Aim of the exercise → Across the entries below, how many lines have the word "chat" in them? Respond with only the number.

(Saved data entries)
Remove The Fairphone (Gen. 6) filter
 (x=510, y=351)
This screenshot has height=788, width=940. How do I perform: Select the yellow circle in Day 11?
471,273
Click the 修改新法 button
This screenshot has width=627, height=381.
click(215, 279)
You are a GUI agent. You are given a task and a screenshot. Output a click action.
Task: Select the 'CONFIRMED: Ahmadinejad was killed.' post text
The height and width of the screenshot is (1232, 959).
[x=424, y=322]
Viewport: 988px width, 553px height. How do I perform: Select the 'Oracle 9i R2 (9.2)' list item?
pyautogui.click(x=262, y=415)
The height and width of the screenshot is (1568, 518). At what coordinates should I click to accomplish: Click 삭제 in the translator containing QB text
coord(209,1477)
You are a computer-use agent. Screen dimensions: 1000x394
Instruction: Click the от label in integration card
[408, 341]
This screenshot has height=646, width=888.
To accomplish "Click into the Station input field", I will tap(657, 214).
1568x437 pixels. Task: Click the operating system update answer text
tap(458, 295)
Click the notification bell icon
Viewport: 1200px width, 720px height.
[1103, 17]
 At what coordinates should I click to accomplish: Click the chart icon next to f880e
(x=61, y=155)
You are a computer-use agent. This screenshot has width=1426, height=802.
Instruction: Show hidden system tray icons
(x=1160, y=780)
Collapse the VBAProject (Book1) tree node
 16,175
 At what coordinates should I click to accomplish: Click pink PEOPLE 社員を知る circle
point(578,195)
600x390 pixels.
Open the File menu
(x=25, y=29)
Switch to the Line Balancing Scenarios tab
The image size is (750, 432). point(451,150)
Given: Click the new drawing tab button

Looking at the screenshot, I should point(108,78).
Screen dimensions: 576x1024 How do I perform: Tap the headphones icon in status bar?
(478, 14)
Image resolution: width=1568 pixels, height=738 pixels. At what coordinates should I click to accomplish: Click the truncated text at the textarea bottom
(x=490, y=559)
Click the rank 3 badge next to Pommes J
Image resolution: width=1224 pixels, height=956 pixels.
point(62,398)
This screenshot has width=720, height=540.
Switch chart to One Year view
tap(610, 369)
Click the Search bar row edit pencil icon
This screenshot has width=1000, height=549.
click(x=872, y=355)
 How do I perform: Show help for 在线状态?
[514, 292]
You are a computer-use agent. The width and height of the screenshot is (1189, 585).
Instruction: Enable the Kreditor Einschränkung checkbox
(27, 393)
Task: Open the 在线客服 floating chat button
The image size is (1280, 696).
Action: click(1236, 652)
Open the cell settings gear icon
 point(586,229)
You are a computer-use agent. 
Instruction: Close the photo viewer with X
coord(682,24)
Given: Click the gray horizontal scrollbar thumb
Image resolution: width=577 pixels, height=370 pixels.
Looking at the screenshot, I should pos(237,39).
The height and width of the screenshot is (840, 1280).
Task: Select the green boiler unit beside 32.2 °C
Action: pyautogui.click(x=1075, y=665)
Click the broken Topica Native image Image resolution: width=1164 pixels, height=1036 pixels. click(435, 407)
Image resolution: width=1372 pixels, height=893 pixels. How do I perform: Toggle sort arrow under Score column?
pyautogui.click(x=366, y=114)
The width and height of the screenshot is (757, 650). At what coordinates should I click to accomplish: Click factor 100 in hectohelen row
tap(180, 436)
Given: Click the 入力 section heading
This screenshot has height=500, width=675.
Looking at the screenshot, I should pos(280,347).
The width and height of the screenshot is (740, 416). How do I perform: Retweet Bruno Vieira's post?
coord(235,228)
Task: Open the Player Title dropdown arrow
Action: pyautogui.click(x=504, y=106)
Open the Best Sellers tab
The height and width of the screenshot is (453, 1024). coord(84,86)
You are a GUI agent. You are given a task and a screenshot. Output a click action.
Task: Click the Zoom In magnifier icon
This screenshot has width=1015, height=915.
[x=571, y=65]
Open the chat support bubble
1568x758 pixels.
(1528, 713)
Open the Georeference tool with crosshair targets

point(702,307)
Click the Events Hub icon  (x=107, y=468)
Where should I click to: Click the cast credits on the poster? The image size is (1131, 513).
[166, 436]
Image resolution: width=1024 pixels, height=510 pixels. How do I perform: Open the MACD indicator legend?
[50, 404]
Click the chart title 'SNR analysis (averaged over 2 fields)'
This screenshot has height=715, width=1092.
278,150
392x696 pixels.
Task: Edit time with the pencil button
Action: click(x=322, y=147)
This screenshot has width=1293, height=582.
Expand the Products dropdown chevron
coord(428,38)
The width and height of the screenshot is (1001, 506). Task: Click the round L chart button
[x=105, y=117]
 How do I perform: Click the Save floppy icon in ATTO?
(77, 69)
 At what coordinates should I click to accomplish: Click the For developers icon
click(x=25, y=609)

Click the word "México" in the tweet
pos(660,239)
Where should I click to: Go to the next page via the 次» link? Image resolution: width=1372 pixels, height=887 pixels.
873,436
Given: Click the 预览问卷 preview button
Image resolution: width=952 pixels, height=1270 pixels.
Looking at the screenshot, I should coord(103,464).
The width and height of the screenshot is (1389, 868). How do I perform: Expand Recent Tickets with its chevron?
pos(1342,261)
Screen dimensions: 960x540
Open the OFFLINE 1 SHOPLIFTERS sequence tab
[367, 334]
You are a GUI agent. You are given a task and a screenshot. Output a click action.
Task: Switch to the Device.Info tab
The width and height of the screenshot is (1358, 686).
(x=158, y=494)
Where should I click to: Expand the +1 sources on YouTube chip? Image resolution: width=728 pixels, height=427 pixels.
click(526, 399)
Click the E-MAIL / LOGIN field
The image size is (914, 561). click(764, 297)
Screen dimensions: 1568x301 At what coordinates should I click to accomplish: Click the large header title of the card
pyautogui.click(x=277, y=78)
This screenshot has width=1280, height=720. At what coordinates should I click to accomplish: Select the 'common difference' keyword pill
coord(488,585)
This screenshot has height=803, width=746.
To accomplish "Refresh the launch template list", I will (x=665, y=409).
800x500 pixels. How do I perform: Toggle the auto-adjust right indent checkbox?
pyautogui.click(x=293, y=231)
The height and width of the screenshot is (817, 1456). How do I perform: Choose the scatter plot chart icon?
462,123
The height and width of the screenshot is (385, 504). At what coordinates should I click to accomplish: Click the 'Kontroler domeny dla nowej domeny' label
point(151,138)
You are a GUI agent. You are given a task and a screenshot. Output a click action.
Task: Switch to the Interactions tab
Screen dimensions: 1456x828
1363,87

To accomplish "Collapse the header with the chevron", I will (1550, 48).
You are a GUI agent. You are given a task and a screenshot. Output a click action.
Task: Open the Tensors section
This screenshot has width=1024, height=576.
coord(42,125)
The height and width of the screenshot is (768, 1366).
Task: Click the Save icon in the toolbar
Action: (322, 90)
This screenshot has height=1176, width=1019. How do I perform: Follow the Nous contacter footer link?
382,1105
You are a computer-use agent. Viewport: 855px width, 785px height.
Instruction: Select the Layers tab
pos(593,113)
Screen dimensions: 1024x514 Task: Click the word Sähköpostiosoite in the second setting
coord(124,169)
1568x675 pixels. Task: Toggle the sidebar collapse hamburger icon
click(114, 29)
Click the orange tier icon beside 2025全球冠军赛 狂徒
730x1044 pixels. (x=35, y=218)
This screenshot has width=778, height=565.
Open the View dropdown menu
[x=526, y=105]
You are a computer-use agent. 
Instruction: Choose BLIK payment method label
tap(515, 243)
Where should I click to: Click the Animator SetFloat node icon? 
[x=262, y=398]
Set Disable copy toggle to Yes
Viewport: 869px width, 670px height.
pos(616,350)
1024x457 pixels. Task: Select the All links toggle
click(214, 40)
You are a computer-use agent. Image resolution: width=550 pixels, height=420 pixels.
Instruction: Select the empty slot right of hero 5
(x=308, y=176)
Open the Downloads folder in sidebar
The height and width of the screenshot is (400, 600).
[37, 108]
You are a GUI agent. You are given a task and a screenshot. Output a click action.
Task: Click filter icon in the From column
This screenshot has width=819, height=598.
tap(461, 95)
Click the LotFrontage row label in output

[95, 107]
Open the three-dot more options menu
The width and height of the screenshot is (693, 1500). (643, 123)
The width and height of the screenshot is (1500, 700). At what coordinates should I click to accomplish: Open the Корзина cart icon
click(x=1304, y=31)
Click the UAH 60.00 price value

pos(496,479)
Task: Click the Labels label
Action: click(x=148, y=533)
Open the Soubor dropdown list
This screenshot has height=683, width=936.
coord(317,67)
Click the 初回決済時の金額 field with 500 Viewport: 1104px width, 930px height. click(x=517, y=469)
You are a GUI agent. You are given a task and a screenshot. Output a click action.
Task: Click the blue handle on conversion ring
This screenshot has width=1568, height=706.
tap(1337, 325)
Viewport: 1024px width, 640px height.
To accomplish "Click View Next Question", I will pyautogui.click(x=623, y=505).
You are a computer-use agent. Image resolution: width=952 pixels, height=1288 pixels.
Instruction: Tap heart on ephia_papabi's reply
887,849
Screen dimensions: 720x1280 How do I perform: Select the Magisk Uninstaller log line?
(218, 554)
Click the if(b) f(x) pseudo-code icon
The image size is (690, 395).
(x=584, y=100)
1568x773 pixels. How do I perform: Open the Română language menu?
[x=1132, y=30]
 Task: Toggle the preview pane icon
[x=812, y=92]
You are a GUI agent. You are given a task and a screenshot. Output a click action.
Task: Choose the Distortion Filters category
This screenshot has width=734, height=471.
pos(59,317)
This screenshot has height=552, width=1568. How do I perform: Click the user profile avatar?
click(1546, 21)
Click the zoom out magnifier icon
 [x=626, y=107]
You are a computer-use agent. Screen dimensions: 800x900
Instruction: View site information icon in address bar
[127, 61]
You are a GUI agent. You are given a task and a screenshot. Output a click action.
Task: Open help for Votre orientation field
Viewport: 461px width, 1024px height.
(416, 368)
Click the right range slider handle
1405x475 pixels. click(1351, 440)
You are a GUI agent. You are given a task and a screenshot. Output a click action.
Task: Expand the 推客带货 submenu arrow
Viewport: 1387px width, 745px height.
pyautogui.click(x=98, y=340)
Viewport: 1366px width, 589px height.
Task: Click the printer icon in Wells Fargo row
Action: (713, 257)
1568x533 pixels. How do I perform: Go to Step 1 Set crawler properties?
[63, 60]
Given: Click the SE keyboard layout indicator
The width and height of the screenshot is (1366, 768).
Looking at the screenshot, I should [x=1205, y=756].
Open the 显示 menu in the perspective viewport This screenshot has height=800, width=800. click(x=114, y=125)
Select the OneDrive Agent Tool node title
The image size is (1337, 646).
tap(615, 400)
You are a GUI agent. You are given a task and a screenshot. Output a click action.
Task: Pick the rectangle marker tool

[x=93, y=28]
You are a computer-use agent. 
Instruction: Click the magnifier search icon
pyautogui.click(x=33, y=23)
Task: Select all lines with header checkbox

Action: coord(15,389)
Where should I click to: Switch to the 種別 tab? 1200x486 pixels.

Exercise result → 2